O sindicalista afirmou que os operários só voltarão à ativa quando forem concedidos os benefícios firmados em acordo coletivo, celebrado em abril último, com os empresários do consórcio que constrói a obra. Conforme Gomes, ficou acertado entre as partes que as contratadoras teriam 90 dias para conceder aos funcionários o adicional de periculosidade e insalubridade, o plano de saúde com extensão às famílias e a participação nos lucros e resultados.
O sindicato pleiteia ainda, igualdade de salários para trabalhadores das empresas que operam no "site" da obra e que exercem a mesma função. Outras reivindicações do sindicato que estão sendo desrespeitadas, segundo o presidente, são as folgas de campo e as horas extras. O prazo, conforme Gomes, encerrou-se no último dia 6.
Liminar
Diante da greve, a Energia Pecém informou, por meio de nota, "que as empresas subcontratadas do consórcio responsável pela construção da UTE- Pecém I (MABE - Maire Engineering / Tecnimont e Efacec) obtiveram liminar no Tribunal Regional do Trabalho (TRT) - 7ª Região, que declara ilegal a paralisação dos empregados que trabalham no empreendimento e determina o imediato retorno ao trabalho".
Ainda segundo o comunicado da Energia Pecém, "a medida (judicial) determina o pagamento de multa por parte do Sintepav-CE, no caso de continuidade da paralisação ou impedimento no acesso ao canteiro de obras". A reportagem buscou ouvir representantes das empresas executoras diretas das obras, a Integral Engenharia, Enesa Engenharia e a Montcalm Montagens Industriais, mas todas transferiram a responsabilidade à Energia Pecém. As empresas SMJ Serviços e Montagens e Sil Construtora foram procuradas, mas sem sucesso.
Paralisação continua
Nonato Gomes confirmou que o Sintepav recebeu uma liminar cautelar, - assinada pelo presidente do TRT, 7ª Região, em exercício, o juiz Manoel Arísio Eduardo de Castro- ordenando que os funcionários voltem às atividades imediatamente e adjetivando a greve como abusiva, pelo fato de não ter sido avisada com 72 horas de antecedência.

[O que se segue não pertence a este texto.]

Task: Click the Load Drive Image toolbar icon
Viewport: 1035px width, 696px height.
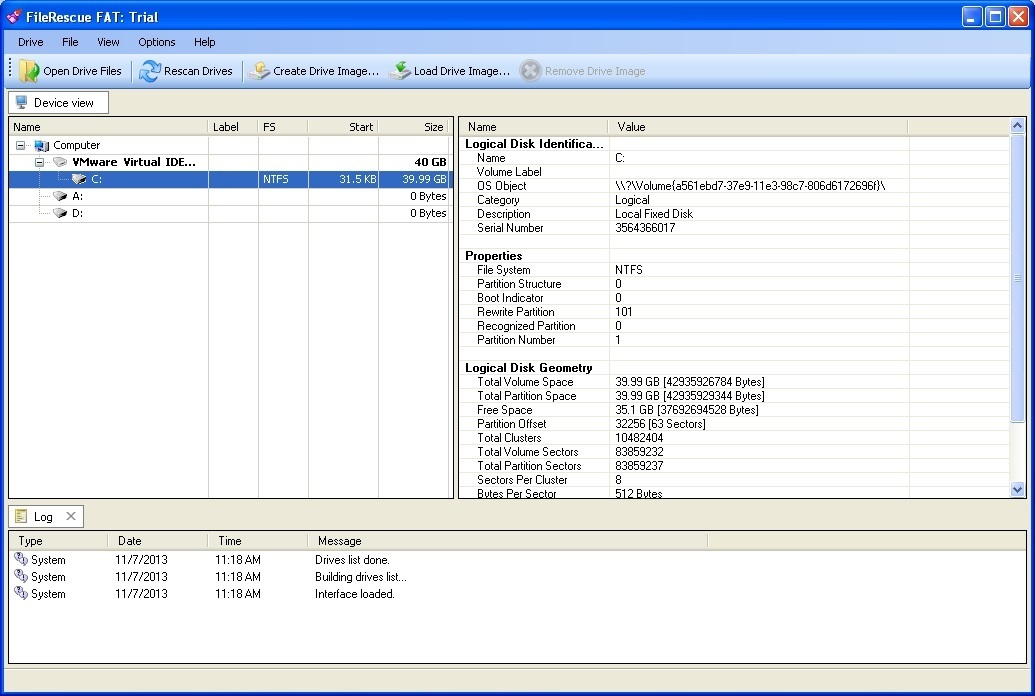Action: [399, 71]
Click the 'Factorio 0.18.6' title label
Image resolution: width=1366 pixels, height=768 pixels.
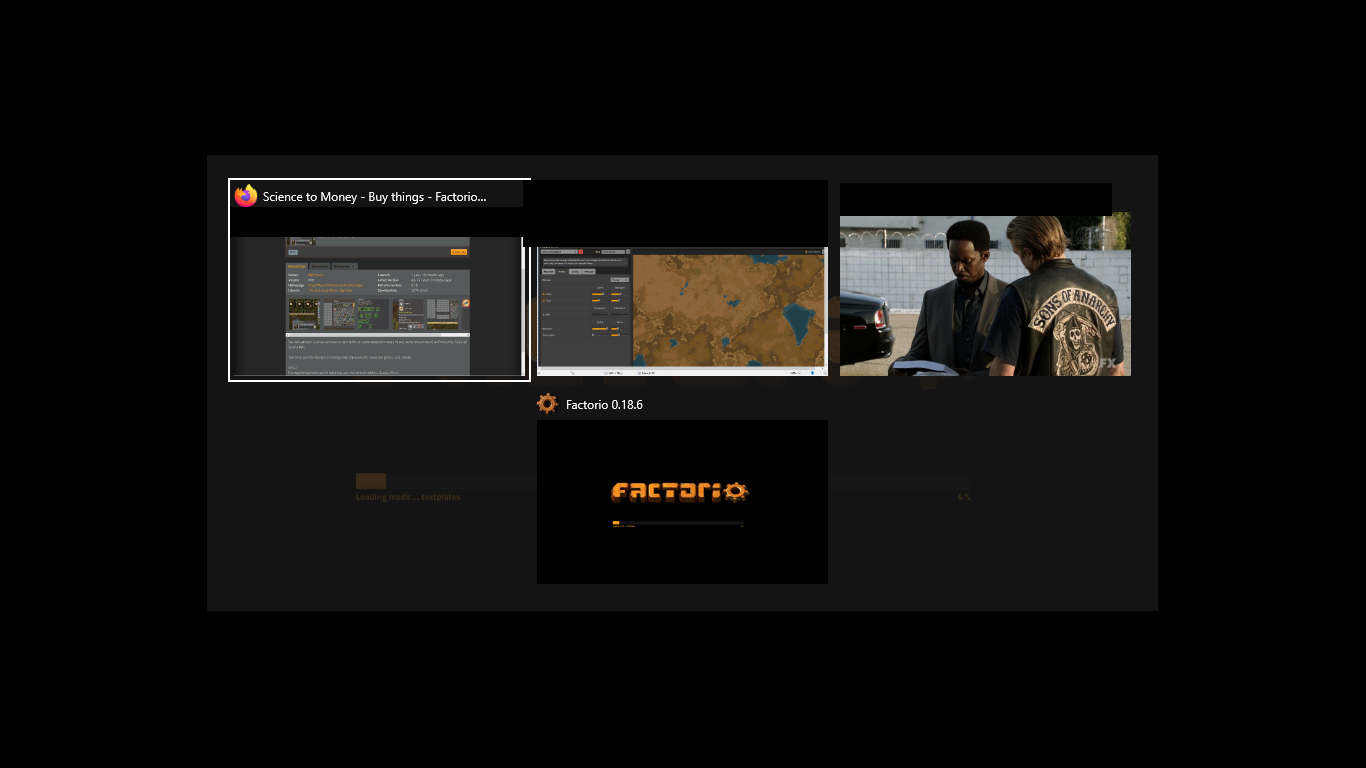tap(604, 405)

O sindicalista recusa o documento, afirmando que o Sintepav já havia distribuído informativo, no fim de julho, sobre a iminência da paralisação: "Fizemos esse informativo como forma de aviso prévio. Nos reunimos no dia 9 e decidimos, por unanimidade, que iríamos deflagrar a greve. Abuso é não cumprir acordo coletivo de trabalho", rebate.
De acordo com ele, ninguém retornará ao trabalho - mesmo com a liminar - até que os benefícios sejam concedidos. Em abril, o sindicato já havia paralisado as atividades, em prol da equiparação salarial para os funcionários com mesma função envolvidos na construção da usina.